На речной барже прибыл в Сыктывкарскую ссылку иеромонах Дамаскин. Было это в тридцатых годах. Точный срок назвать не можем. За что он подвергся репрессиям – нет известий. В каком монастыре подвизался, из каких мест родом, какого сам роду-племени – ничего этого тоже неизвестно. Конечно, где-то в гебистских архивах на него хранится дело. Но, пойди, найди его. Так что расскажем мы об отце Дамаскине со слов пенсионера Леонида Ивановича Ракина.
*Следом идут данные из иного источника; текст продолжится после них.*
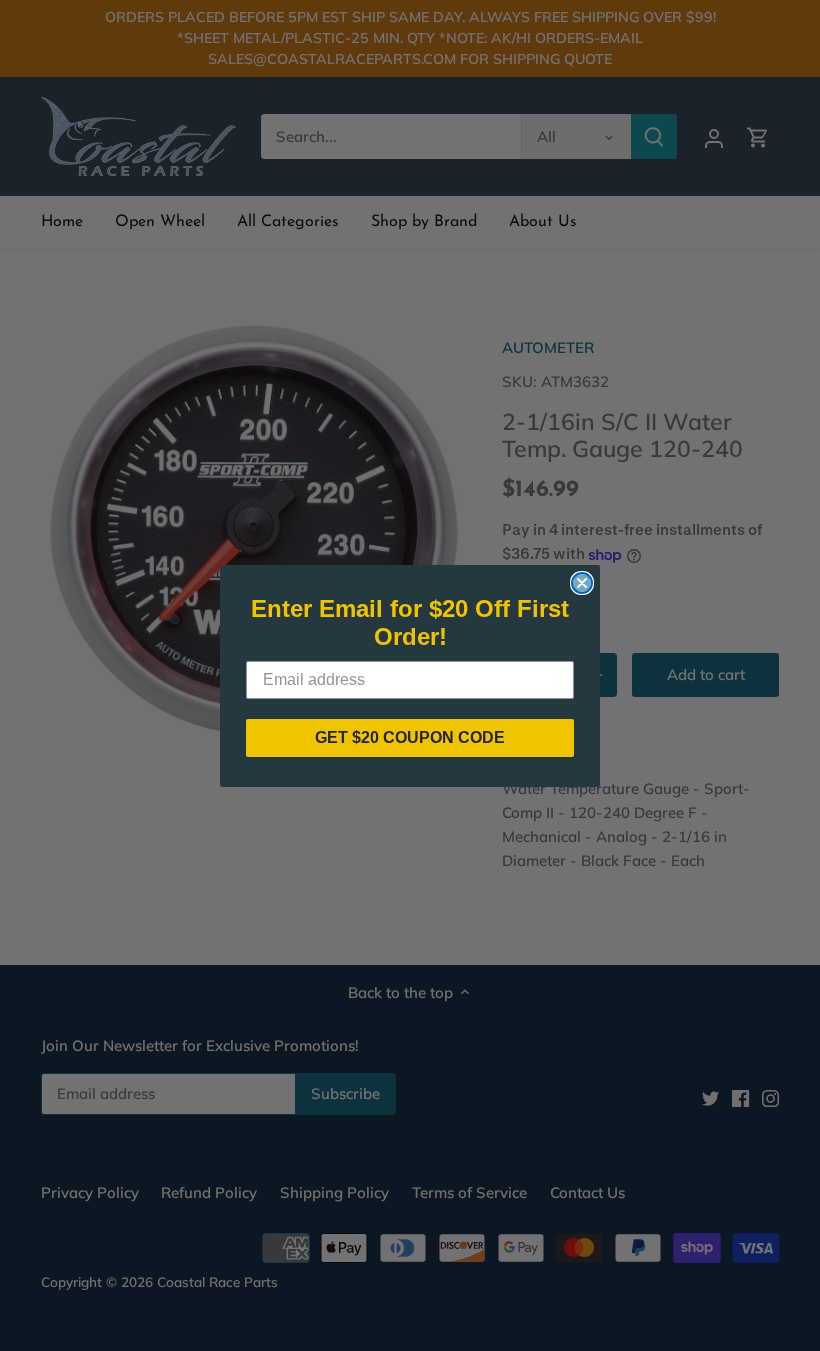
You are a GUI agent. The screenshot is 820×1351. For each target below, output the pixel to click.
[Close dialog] (582, 583)
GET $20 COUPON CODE (410, 737)
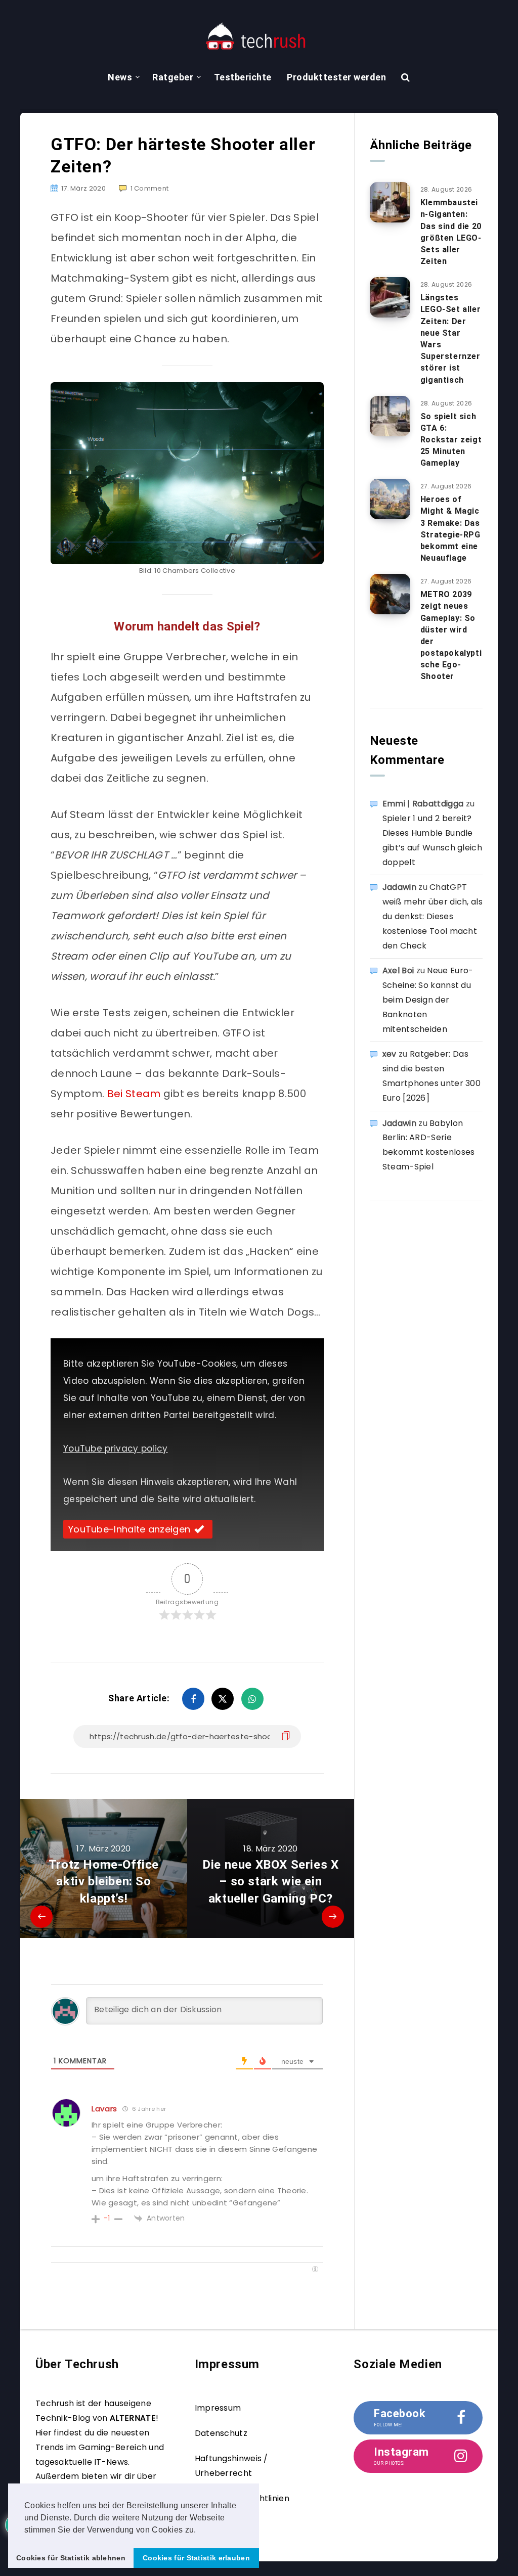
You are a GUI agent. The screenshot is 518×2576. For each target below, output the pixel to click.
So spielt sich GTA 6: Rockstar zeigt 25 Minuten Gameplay (451, 440)
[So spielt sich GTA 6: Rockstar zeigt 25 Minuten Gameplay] (390, 416)
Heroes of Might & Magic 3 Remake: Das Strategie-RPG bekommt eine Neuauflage (450, 528)
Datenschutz (221, 2433)
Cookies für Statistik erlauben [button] (196, 2558)
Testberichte (243, 77)
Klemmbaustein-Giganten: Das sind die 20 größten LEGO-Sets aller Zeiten (451, 232)
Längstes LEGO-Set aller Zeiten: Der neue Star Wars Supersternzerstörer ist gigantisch (450, 338)
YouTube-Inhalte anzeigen (129, 1529)
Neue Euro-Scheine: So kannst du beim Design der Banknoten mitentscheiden (427, 999)
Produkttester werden (336, 77)
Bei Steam (134, 1094)
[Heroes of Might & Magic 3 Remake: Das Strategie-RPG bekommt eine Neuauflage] (390, 499)
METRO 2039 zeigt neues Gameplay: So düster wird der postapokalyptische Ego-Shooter (451, 635)
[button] (199, 2530)
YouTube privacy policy (115, 1448)
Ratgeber (172, 77)
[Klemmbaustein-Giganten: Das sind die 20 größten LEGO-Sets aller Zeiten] (390, 202)
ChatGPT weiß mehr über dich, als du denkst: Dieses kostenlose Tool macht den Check (432, 916)
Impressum (218, 2408)
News (120, 77)
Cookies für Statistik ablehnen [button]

Познакомились они случайно. Как-то в комнату, где проживала многочисленная семья Ракиных (восемь детей да родители) явился необычный гость. Чем необычный, сказать трудно. Одет вроде как и все сыктывкарцы в конце войны: сапоги, треух, телогрейка, под ней грубой вязки свитер... Возраста почтенного, седобородый и сивокудрый. Таких, крестьянского обличья людей, было полгорода. Он чисто, даже щегольски говорил по-русски. Так ведь в Сыктывкаре чистопородных русаков было к тому времени пруд пруди среди ссыльных. А вот разговор его, тихий тон, миролюбивый, примиряющий – это было необычно. Кругом ведь не говорили, а кричали, на каждом шагу бранились.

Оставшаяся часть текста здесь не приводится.